The gene map . . . Deeps. A military secret; it had to be. Here she had the formula for producing her very own army of M Series soldiers—which Jela had wanted her to have. That bore thinking on, since Jela had reasons for what he did. Why Wellik would have released such sensitive info to her—that was another puzzle.

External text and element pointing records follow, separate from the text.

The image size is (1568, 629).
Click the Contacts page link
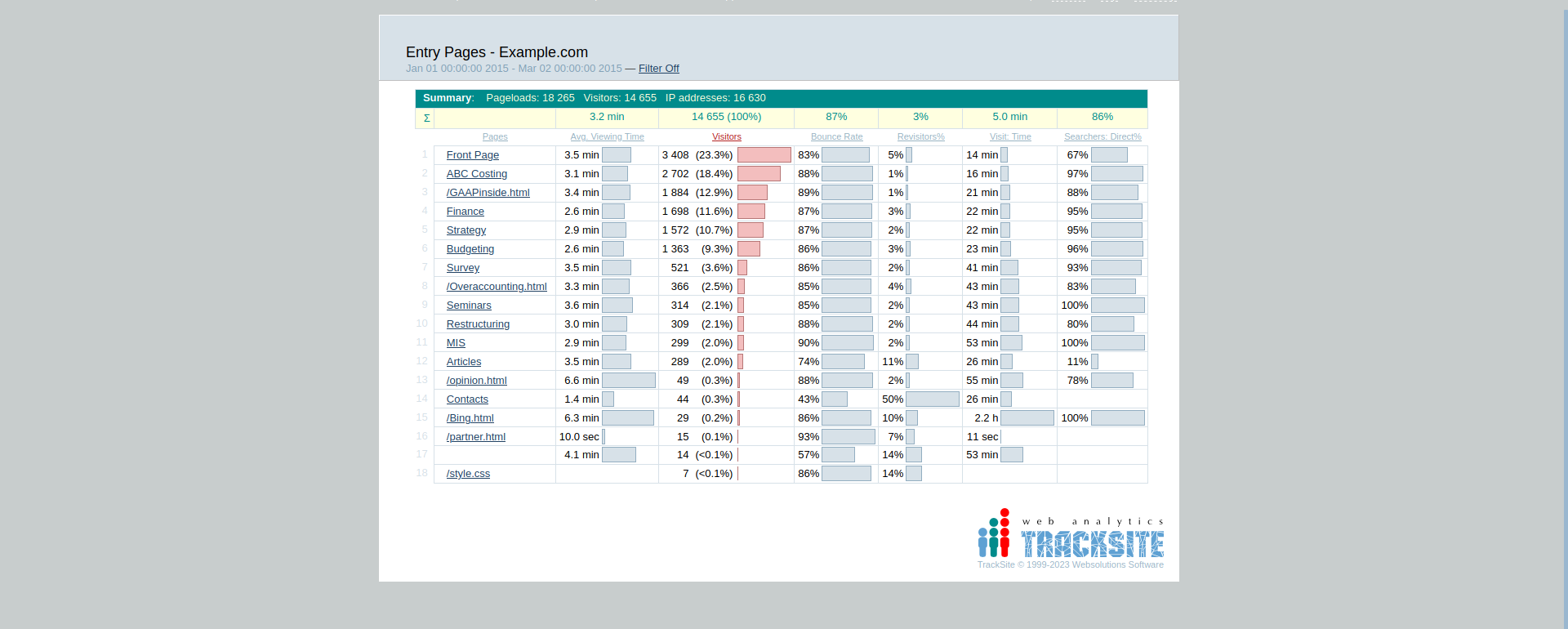click(467, 399)
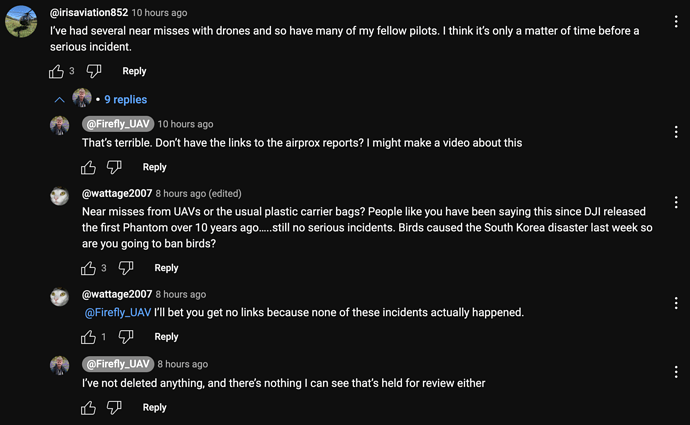
Task: Like wattage2007's 'no links' reply
Action: click(x=88, y=337)
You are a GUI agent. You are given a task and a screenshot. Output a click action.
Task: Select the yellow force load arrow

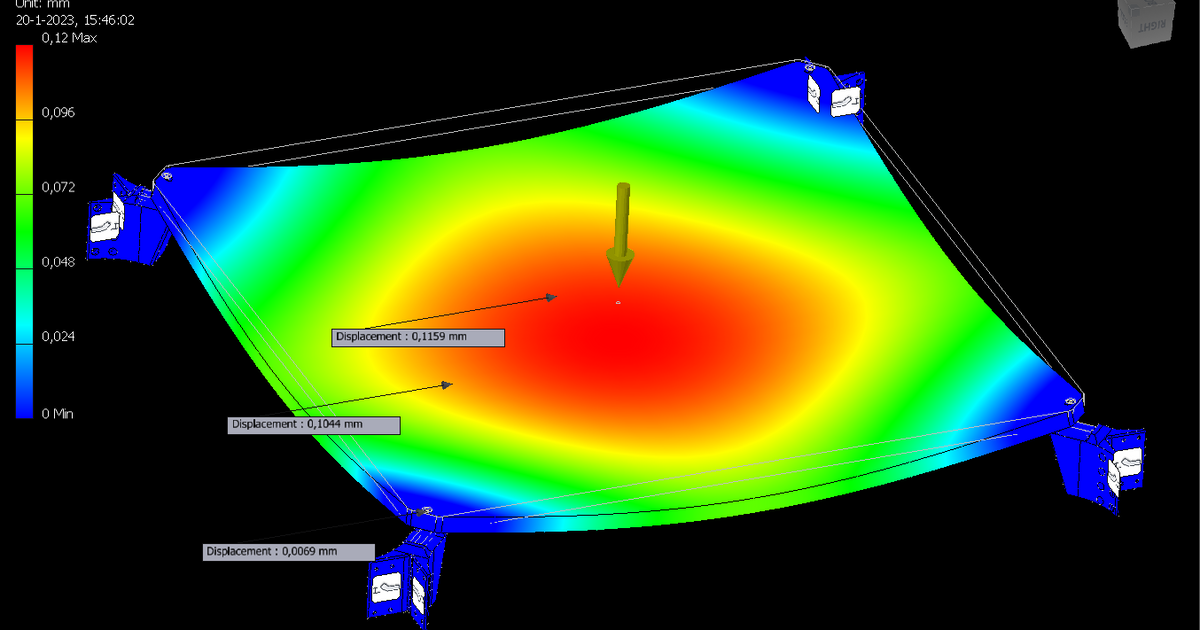coord(621,235)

Though she supposed he could’ve thought there wasn’t any harm done, Ms being the past and X Strains the up-and-coming kiddies on the street . . .

She pushed the folder away, eyeing the envelope. A letter, so said Wellik, written to her, in a cipher she could be expected—pretty much—not to try to crack. And this from Jela, who always had reasons for what he did.

Her hand hovered over the envelope, fingers trembling. In the one case, she wanted—Gods of the Deeps, she wanted!—to read what he had to say to her, direct and intentional. On the other case . . .

Ship’s necessity, Pilot
, Jela’s voice murmured in her ear. She took a breath that sounded like a sob in her own ears, caught up the envelope and pulled out the single sheet of machine-copy.

Private Correspondence To: Pilot Cantra yos’Phelium

About now, if I’ve got my timing right, you’ll be wondering what I’m thinking, increasing ship’s mass by a quarter-tonne of hardcopy. Call it an old soldier’s fancy. I am a soldier, and so never gave much thought to what might go on after I fell. But I’m asking you, if you’ll humor me, Pilot—I’m asking you to carry me in that long, deep memory of yours, like you carry Garen. Maybe the files will help; maybe not. I can only give you what I’ve got, and hope.